[Entries taken from a collection]
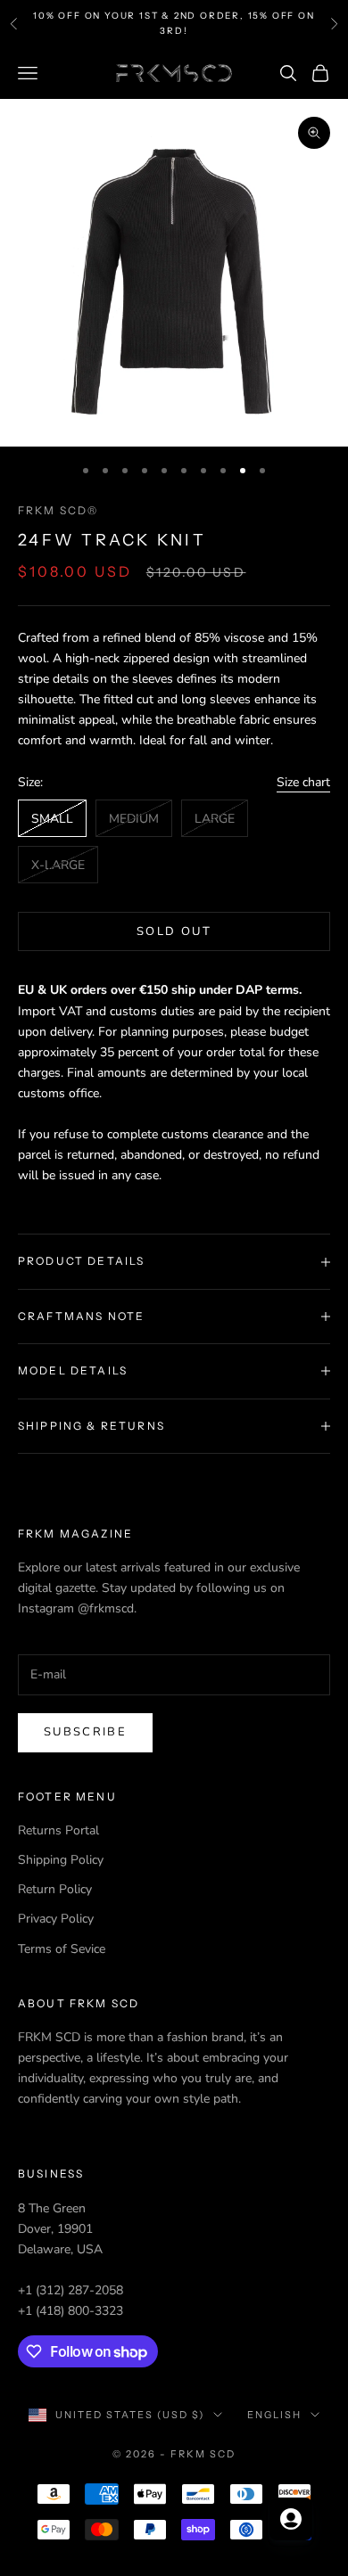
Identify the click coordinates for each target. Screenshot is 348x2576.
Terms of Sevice (61, 1948)
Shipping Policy (61, 1859)
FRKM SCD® (58, 510)
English (274, 2414)
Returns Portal (58, 1830)
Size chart (303, 782)
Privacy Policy (56, 1918)
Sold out (174, 931)
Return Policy (55, 1889)
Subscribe (85, 1732)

## Problem statement:
Search the entries above for "Policy". Return every line that has it.

## Response below:
Shipping Policy (61, 1859)
Privacy Policy (56, 1918)
Return Policy (55, 1889)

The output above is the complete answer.